L’inflation, en revanche, est en train de devenir un « phénomène plus structurel qu’une flambée passagère des prix de l’énergie », analyse l’expert. L’Insee s’attend d’ailleurs à une nouvelle progression en juin, à 5,4 %.
Les hausses de prix rognent désormais le pouvoir d’achat des Français : celui-ci a fortement baissé au premier trimestre, la perte étant estimée à 1,9 point par unité de consommation (dont 1 point par contrecoup de la perte de l’indemnité inflation versée fin 2021-début 2022 qui a été intégrée en totalité dans les revenus de 2021). La consommation, premier moteur de la croissance tricolore, en fait les frais : celle-ci a reculé de 1,4 % sur les trois premiers mois de l’année et a encore chuté de 0,4 % en avril, les ménages ayant notamment réduit leurs achats alimentaires.

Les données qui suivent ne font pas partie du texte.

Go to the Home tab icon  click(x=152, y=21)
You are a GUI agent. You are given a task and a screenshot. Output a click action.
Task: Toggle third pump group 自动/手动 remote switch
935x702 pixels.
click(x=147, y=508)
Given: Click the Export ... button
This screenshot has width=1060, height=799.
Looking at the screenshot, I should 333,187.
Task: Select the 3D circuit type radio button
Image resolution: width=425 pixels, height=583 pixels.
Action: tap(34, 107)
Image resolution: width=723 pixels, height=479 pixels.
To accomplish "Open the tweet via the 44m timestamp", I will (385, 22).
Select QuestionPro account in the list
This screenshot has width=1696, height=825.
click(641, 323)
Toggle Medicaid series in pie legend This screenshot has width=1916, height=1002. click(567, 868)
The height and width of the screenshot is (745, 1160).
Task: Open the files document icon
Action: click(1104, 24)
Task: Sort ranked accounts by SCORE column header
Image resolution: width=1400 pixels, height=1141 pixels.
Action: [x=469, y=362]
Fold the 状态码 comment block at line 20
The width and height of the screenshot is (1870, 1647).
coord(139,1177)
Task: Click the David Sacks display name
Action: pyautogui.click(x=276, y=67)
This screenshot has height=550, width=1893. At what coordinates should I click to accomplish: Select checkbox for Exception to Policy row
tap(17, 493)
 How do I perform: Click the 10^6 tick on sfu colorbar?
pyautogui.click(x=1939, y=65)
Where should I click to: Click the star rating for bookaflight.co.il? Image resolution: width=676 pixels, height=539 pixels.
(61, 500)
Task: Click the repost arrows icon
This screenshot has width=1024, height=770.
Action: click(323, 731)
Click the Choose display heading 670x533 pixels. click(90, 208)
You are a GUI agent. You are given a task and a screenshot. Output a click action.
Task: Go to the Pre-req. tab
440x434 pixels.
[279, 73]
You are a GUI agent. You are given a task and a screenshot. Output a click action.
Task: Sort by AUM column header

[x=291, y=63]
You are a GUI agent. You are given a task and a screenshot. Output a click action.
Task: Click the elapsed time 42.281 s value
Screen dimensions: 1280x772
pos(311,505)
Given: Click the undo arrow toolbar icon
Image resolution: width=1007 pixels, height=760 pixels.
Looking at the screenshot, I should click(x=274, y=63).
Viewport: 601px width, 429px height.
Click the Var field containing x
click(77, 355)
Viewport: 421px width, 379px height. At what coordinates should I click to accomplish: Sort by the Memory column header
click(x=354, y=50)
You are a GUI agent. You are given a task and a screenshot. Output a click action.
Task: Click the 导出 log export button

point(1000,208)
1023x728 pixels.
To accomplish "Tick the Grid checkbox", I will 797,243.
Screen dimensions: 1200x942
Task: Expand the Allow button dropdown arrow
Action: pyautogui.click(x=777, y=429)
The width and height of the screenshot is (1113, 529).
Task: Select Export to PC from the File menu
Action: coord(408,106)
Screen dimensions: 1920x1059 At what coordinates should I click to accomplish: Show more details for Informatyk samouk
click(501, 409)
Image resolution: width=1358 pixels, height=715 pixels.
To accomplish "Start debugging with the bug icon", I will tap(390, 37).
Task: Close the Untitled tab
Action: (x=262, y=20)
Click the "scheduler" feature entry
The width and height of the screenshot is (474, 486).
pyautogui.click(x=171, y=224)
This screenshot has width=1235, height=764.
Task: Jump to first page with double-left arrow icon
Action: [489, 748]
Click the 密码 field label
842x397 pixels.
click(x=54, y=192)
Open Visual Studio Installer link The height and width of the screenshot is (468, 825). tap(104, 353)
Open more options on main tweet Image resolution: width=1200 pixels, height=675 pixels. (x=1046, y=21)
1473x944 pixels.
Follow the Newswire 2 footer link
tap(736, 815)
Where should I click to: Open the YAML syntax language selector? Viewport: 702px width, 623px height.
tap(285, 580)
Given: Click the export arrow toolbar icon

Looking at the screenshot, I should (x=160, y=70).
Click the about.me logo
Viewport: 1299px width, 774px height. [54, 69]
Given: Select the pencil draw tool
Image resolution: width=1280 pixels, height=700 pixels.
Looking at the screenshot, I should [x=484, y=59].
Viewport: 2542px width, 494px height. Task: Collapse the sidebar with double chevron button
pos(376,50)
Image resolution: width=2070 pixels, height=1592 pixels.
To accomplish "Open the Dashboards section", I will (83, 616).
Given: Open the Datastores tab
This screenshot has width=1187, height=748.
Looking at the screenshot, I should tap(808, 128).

« Nécessité d’une normalisation monétaire »
Pour préserver le porte-monnaie des Français, l’exécutif promet de nouvelles mesures : le prolongement du bouclier tarifaire sur l’énergie, un nouveau dispositif sur le prix de l’essence pour les gros rouleurs, le triplement de la prime Macron, la suppression de la redevance audiovisuelle, un chèque alimentaire, le dégel du point d’indice des fonctionnaires ou encore la revalorisation anticipée des retraites et des minima sociaux pour tenir compte de l’inflation.
Le projet de loi sur le pouvoir d’achat doit être présenté le 29 juin puis sera soumis au Parlement « dans la foulée », a précisé au « Parisien » la porte-parole du gouvernement Olivia Grégoire, sachant qu’une communication sera faite en Conseil des ministres avant les législatives (a priori le 8 juin). Avec sans doute des arbitrages à la clé.
La publication de l’Insee a également fait réagir le gouverneur de la Banque de France, François Villeroy de Galhau : « Les derniers chiffres d’inflation de mai, en France et dans les autres pays, confirment une hausse que nous prévoyions et la nécessité d’une normalisation monétaire progressive mais résolue. Nous devrions la décider lors de notre Conseil des gouverneurs la semaine prochaine, dans l’esprit des interventions récentes de la présidente de la BCE », a-t-il prévenu. En clair, les taux d’intérêt vont remonter, ce qui ne manquera de peser sur l’activité.